Kajang adalah satu dari sekian banyak suku di Indonesia yang menetap di hutan. Suku Kajang sendiri tinggal di lebatnya hutan Sulawesi Selatan yang mana di sana sangat perawan alias tak tersentuh manusia. Bagi suku Kajang, nilai hutan sendiri tak ubahnya seperti sebuah perhiasan yang mana harus dijaga dan haram hukumnya untuk dirusak.
Masyarakat Kajang sangat protektif terhadap hutan mereka. Selain membagi-bagi wilayah hutan sesuai dengan kadar kekeramatannya, suku Kajang juga menetapkan aturan ketat soal penggunaan hutan. Misalnya, masyarakat sana nggak boleh sembarangan menebang pohon. Harus seizin tetua dulu baru kemudian boleh dipotong. Bahkan sebelum melakukan penebangan seseorang harus menanam satu pohon terlebih dahulu. Aturan ini nggak boleh dilanggar kecuali mau menerima hukuman beratnya. Beginilah potret suku Kajang yang begitu melindungi hutannya.
Sama seperti suku-suku pedalaman kebanyakan, Kajang juga masih begitu mempertahankan tradisi dan budayanya. Apa yang mereka lakukan hari ini, masih sama seperti beratus-ratus tahun lalu. Mematuhi adat bagi orang Kajang sendiri adalah kewajiban yang nggak bisa ditawar-tawar.
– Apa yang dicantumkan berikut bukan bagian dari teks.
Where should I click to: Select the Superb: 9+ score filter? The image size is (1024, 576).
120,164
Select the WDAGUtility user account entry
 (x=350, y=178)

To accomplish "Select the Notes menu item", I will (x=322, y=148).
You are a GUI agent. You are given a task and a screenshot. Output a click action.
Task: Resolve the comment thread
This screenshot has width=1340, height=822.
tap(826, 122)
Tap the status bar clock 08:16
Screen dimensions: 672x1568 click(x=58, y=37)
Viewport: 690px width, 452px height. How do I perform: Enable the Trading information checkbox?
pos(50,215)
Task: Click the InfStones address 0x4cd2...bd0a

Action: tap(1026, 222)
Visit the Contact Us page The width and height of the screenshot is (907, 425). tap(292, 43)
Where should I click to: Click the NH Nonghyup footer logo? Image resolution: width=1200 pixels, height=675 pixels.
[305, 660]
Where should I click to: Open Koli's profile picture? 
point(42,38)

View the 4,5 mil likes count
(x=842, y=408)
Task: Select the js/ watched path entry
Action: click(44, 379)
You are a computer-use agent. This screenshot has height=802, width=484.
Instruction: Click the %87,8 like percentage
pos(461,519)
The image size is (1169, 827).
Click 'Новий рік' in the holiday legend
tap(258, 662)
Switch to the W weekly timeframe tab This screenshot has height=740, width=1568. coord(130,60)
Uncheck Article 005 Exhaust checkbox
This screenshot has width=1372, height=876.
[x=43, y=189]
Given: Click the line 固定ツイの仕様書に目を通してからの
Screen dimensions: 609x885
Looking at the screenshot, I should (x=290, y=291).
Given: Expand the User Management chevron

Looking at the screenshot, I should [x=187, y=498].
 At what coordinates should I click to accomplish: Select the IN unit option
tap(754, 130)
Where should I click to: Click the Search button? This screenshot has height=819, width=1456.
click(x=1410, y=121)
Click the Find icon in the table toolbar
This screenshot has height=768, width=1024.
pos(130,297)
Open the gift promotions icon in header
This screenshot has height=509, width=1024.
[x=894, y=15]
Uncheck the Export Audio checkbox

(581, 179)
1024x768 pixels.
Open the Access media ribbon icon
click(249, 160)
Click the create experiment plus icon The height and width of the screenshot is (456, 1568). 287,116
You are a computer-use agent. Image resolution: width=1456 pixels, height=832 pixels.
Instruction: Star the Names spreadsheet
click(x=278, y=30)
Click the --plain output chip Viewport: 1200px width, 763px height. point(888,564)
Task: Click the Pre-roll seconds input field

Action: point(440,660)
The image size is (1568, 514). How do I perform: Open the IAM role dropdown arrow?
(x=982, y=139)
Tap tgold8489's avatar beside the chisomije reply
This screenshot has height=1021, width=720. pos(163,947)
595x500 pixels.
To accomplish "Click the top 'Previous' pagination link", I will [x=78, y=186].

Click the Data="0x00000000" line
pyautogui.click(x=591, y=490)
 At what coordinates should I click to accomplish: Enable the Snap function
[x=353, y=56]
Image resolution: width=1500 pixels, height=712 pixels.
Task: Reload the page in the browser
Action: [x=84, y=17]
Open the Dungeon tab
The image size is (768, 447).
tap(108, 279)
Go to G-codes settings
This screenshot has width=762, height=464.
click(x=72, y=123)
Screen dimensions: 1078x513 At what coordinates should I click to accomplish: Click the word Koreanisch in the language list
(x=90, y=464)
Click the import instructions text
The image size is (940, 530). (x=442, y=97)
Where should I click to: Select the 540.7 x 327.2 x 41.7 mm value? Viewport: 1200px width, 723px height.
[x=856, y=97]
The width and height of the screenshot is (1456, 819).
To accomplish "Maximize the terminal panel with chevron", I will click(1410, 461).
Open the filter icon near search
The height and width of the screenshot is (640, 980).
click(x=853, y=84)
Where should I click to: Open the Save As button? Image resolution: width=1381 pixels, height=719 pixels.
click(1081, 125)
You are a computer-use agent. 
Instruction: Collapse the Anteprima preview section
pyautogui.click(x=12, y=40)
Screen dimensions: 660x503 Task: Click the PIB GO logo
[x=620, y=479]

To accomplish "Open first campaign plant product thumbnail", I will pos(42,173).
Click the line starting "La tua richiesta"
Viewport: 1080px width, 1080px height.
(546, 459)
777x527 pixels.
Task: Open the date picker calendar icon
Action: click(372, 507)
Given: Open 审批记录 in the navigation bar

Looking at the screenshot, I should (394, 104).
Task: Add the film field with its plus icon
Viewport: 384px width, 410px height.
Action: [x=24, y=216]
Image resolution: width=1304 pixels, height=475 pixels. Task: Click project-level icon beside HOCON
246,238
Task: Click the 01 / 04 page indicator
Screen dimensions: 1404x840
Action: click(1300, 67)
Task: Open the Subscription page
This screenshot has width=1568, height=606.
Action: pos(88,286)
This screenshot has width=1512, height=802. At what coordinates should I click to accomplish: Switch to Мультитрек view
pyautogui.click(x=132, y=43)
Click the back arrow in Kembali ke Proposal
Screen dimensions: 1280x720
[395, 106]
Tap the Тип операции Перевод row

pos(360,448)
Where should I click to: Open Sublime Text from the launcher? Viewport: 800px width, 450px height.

Begitu ketatnya Kajang soal mempertahankan tradisi dan budaya, mereka pun menolak mentah-mentah peradaban yang lebih maju. Mereka beranggapan jika peradaban yang canggih sekarang ini akan merusak kultur, termasuk juga hutan yang sudah dijaga betul-betul itu. Mereka pun memilih jalan hidup seperti ini, seterusnya sampai generasi-generasi berikutnya lahir.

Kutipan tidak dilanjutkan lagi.